Not much, but then what you pay at the pump has a lot less to do with the price the Saudis receive per barrel either. The speculators on the gasoline and oil markets drive the price even more. There is actually more oil being sold than can be refined, even with China bringing up new refineries at an incredible rate. Short supplies of refined products and the speculators drive much of the price.
“What a Great Post” BUMP!
Obviously the people of China and India don’t think that prices are too high.
Well, we might start by asking the Congresscritters why they just voted down drilling in ANWR and the coasts off the shores! Call and write the CONGRESS who just dumped the opportunity to drill in the USA AGAIN!!!! Oh, and many Repubs joined them...........
I would add one thing: When the enviro whackos take things to court, deny their filings/motions/crap based on national security.
The Saudis don’t need to raise production, we need to freakin’ DRILL IN ANWR and ease the foreign oil addiction.
But of course the Dems won’t let us....
LOL! Why should they? We buy their gas. Blackbird.

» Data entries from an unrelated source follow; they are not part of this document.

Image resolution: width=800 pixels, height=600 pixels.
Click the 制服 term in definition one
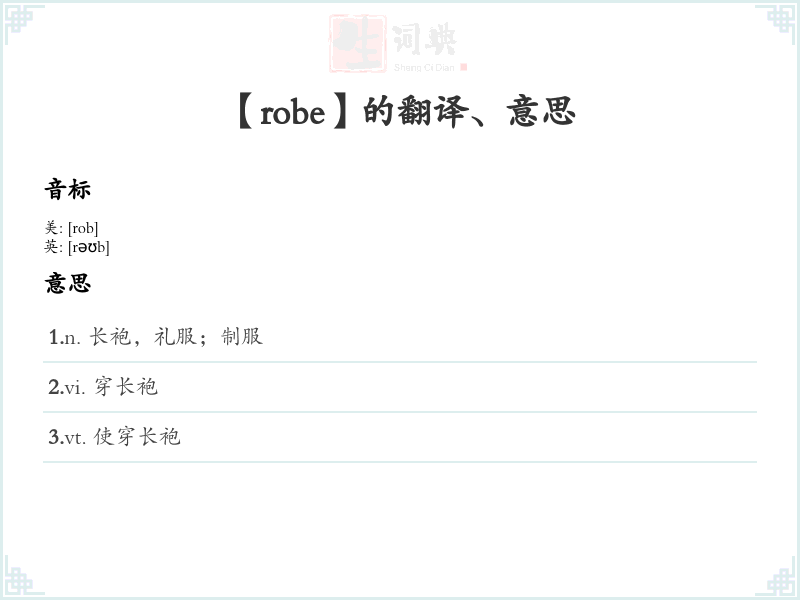(x=242, y=337)
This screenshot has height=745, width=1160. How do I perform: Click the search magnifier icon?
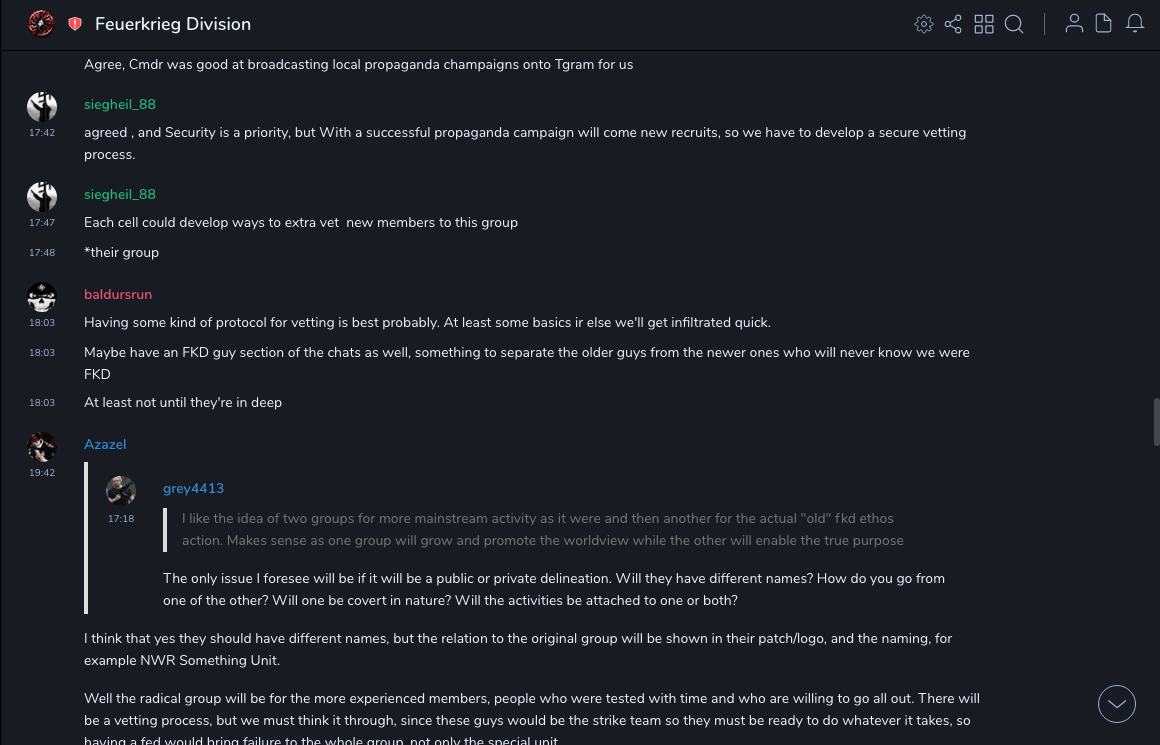1014,24
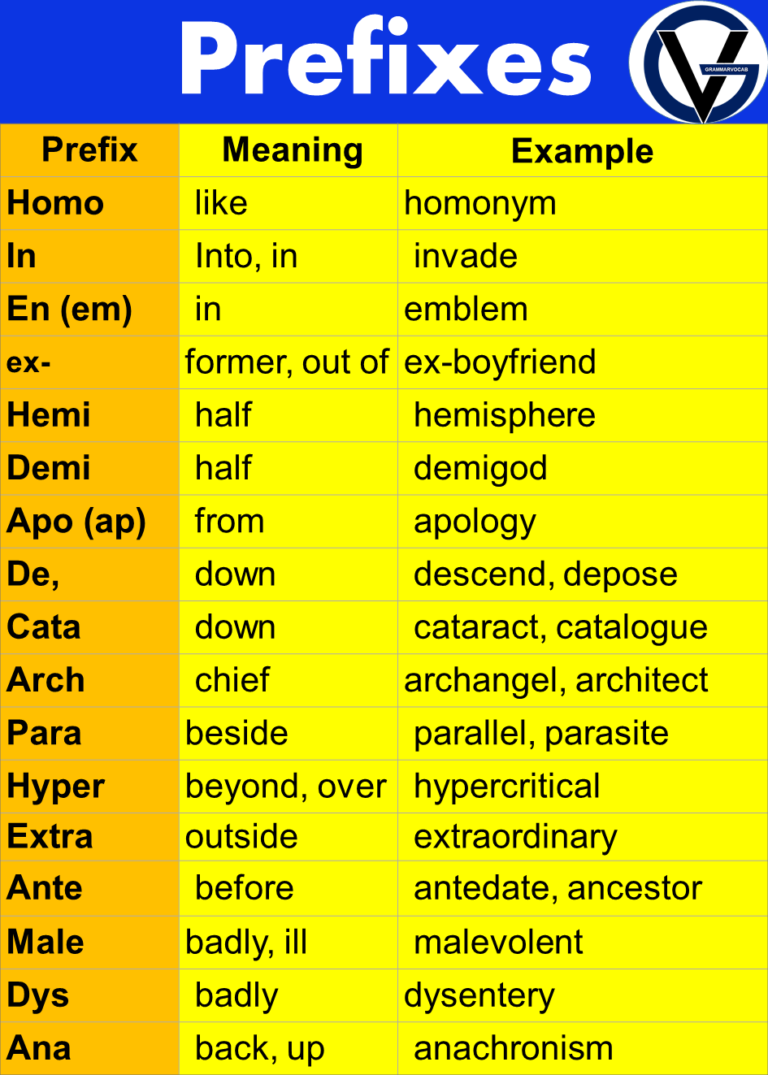The height and width of the screenshot is (1075, 768).
Task: Click the Homo prefix cell
Action: coord(90,203)
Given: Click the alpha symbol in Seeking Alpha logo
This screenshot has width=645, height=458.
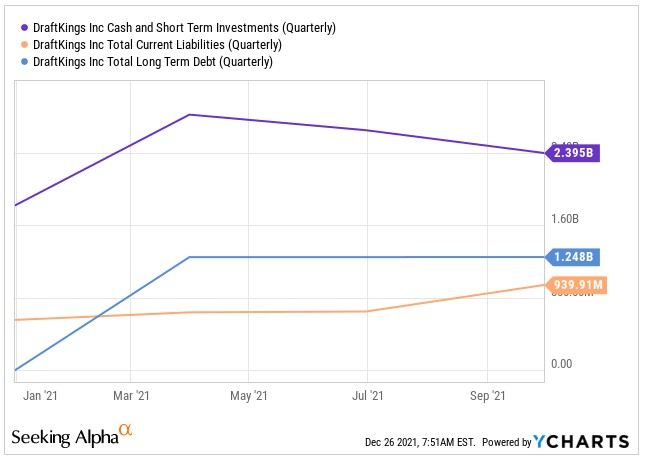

US President George W. Bush said on Saturday that a hike in oil output by Saudi Arabia would not solve American energy problems. "It's not enough, it's something but it doesn't solve our problem," Bush told reporters in Egypt's Red Sea resort of Sharm el-Sheikh. Bush said he was "pleased" with a Saudi decision taken on May 10 to increase its oil production by 300,000 barrels per day in response to customers, but said that he was "also realistic" about what the Americans should do. "Our problem in America gets solved when we aggressively go for domestic exploration. Our problem in America gets solved if we expand our refining capacity, promote nuclear energy and continue our strategy for the advancing of alternative energies as well as conservation," he said. "One interesting thing about American politics these days is those who are screaming the loudest for increased production from Saudi Arabia are the very same people who are fighting the fiercest against domestic exploration, against the development of nuclear power and against expanding refining capacity."